Para muitas pessoas, pode ser impossível evitar o stress durante a gravidez, quer esse stress resulte do trabalho e da vida quotidiana, de um problema de saúde mental contínuo, como depressão ou ansiedade, ou de um conflito geopolítico, como a guerra na Ucrânia. Além do mais, nem todos os pais têm acesso a alimentos altamente nutritivos; talvez eles vivam em um deserto alimentar ou estejam apenas lutando para sobreviver. Isso não é culpa da grávida, diz Glover. “Devemos apoiá-los como sociedade”, diz ela.

A boa notícia é que a investigação indica que muitos dos efeitos do stress durante a gravidez podem ser reduzidos após o nascimento, diz Glover. Prestar especial atenção a estas crianças, garantindo que se sentem seguramente ligadas aos seus pais ou cuidadores, e a amamentação podem ajudar a mitigar os impactos do stress, diz ela.

O mesmo se aplica quando se trata de desnutrição, diz Lindsay. A suscetibilidade de uma criança a uma condição como a diabetes pode ser aliviada com nutrição adequada, atividade física e outras intervenções, diz ela. Uma suscetibilidade não é uma inevitabilidade (isto é, alguns defeitos físicos, como defeitos do tubo neural, não podem ser corrigidos posteriormente).

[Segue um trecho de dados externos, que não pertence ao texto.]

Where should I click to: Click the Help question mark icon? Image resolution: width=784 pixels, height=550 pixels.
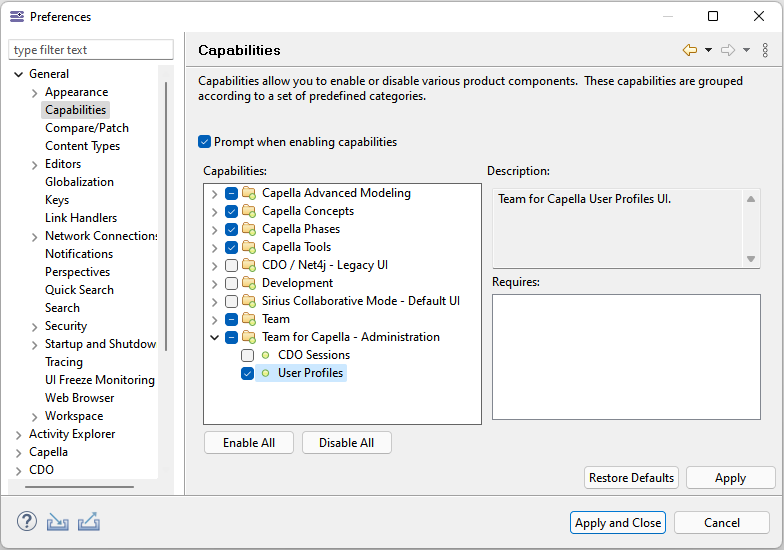[x=27, y=522]
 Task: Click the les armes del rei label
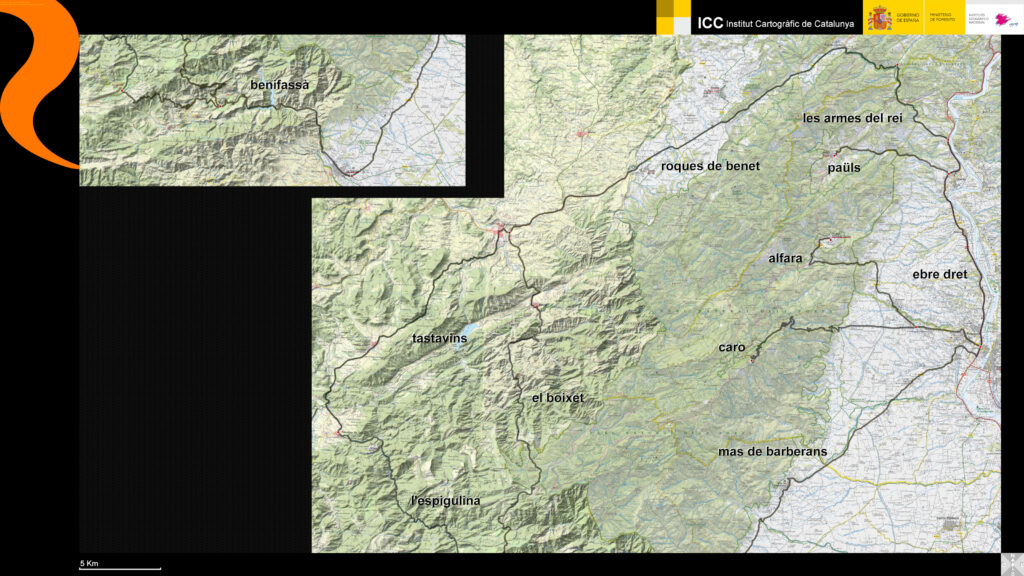click(x=853, y=118)
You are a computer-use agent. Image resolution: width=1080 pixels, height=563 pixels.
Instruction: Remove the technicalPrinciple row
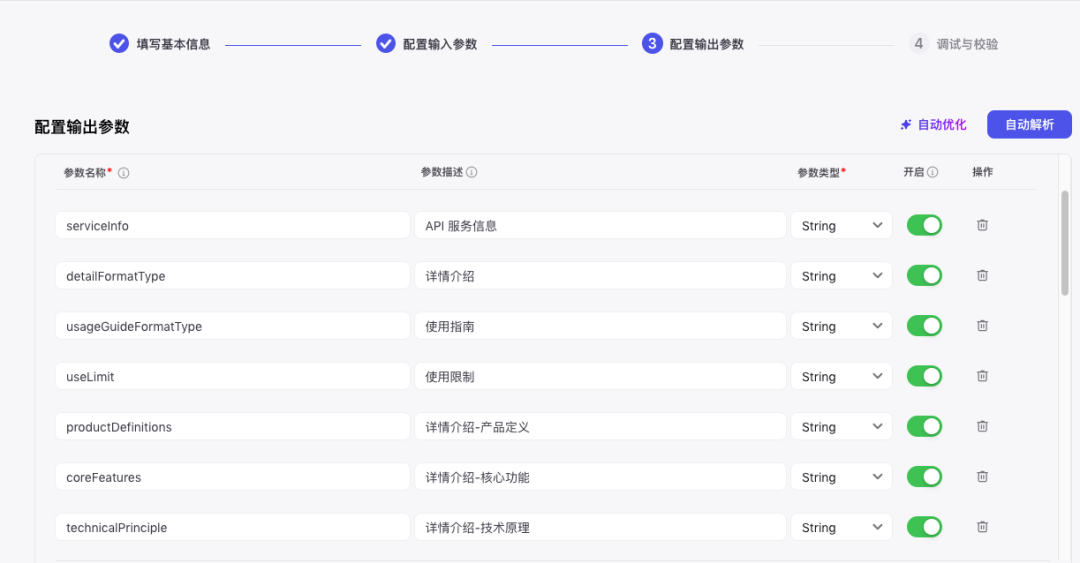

Na Ucrânia, os bombardeamentos em torno de grandes cidades como Kyiv continua e as pessoas vivem em alerta máximo. Em Mariupol, as famílias que não conseguem escapar à artilharia estão a ficar sem comida e água. “O stress que existe na Ucrânia deve ser tremendo”, diz Glover. Embora seja impossível dizer exactamente como a guerra irá afectar as crianças nascidas durante a invasão russa, desastres passados ​​mostraram que os efeitos podem durar toda a vida, manifestando-se talvez como declínio mental precoce, depressão ou aumento do risco de doenças cardíacas. Glover diz que será de importância crucial cuidar dessas crianças após o nascimento, de todas as maneiras possíveis.